## Work to be completed
From the first line to the last, transcribe the material exactly.

*** Source data Section Begins ***

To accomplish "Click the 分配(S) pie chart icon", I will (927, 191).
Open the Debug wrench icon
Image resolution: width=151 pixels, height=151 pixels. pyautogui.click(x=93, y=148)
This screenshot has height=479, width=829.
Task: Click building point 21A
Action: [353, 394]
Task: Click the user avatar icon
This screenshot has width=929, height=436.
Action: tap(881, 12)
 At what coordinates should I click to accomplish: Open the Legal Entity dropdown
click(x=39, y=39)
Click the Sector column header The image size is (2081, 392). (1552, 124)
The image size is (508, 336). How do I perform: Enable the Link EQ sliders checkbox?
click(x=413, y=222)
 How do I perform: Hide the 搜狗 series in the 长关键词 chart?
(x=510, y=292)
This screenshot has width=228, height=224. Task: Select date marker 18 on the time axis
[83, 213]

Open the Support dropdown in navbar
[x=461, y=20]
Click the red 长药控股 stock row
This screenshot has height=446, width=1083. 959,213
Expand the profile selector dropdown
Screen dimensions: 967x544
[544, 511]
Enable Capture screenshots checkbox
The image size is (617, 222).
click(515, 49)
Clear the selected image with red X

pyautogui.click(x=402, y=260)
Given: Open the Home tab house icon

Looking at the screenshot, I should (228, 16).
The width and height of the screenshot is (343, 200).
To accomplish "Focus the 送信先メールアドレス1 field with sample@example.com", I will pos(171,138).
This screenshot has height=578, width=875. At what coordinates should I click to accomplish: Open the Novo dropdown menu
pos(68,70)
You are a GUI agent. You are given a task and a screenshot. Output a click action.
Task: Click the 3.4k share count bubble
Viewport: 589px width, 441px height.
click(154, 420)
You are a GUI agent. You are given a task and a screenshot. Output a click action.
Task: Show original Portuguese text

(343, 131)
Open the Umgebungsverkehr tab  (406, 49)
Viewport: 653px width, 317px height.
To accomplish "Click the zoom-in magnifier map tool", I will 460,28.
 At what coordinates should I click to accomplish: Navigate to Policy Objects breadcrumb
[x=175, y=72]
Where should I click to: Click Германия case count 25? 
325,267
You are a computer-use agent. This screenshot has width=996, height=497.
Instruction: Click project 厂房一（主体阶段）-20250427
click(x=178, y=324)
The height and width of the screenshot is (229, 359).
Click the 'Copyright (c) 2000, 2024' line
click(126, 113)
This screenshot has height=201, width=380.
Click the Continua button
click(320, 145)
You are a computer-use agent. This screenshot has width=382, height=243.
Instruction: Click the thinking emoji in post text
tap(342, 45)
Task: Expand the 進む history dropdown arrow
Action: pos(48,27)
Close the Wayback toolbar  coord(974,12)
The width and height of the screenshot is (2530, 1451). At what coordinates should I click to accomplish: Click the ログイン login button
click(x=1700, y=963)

*** Source data Section Ends ***

## Result for this exercise
To accomplish "Click the 分配(S) pie chart icon", I will (927, 191).
Open the Debug wrench icon
Image resolution: width=151 pixels, height=151 pixels. pyautogui.click(x=93, y=148)
This screenshot has height=479, width=829.
Task: Click building point 21A
Action: [353, 394]
Task: Click the user avatar icon
This screenshot has width=929, height=436.
Action: tap(881, 12)
 At what coordinates should I click to accomplish: Open the Legal Entity dropdown
click(x=39, y=39)
Click the Sector column header The image size is (2081, 392). (1552, 124)
The image size is (508, 336). How do I perform: Enable the Link EQ sliders checkbox?
click(x=413, y=222)
 How do I perform: Hide the 搜狗 series in the 长关键词 chart?
(x=510, y=292)
This screenshot has width=228, height=224. Task: Select date marker 18 on the time axis
[83, 213]

Open the Support dropdown in navbar
[x=461, y=20]
Click the red 长药控股 stock row
This screenshot has height=446, width=1083. 959,213
Expand the profile selector dropdown
Screen dimensions: 967x544
[544, 511]
Enable Capture screenshots checkbox
The image size is (617, 222).
click(515, 49)
Clear the selected image with red X

pyautogui.click(x=402, y=260)
Given: Open the Home tab house icon

Looking at the screenshot, I should (228, 16).
The width and height of the screenshot is (343, 200).
To accomplish "Focus the 送信先メールアドレス1 field with sample@example.com", I will pos(171,138).
This screenshot has height=578, width=875. At what coordinates should I click to accomplish: Open the Novo dropdown menu
pos(68,70)
You are a GUI agent. You are given a task and a screenshot. Output a click action.
Task: Click the 3.4k share count bubble
Viewport: 589px width, 441px height.
click(154, 420)
You are a GUI agent. You are given a task and a screenshot. Output a click action.
Task: Show original Portuguese text

(343, 131)
Open the Umgebungsverkehr tab  (406, 49)
Viewport: 653px width, 317px height.
To accomplish "Click the zoom-in magnifier map tool", I will 460,28.
 At what coordinates should I click to accomplish: Navigate to Policy Objects breadcrumb
[x=175, y=72]
Where should I click to: Click Германия case count 25? 
325,267
You are a computer-use agent. This screenshot has width=996, height=497.
Instruction: Click project 厂房一（主体阶段）-20250427
click(x=178, y=324)
The height and width of the screenshot is (229, 359).
Click the 'Copyright (c) 2000, 2024' line
click(126, 113)
This screenshot has height=201, width=380.
Click the Continua button
click(320, 145)
You are a computer-use agent. This screenshot has width=382, height=243.
Instruction: Click the thinking emoji in post text
tap(342, 45)
Task: Expand the 進む history dropdown arrow
Action: pos(48,27)
Close the Wayback toolbar  coord(974,12)
The width and height of the screenshot is (2530, 1451). At what coordinates should I click to accomplish: Click the ログイン login button
click(x=1700, y=963)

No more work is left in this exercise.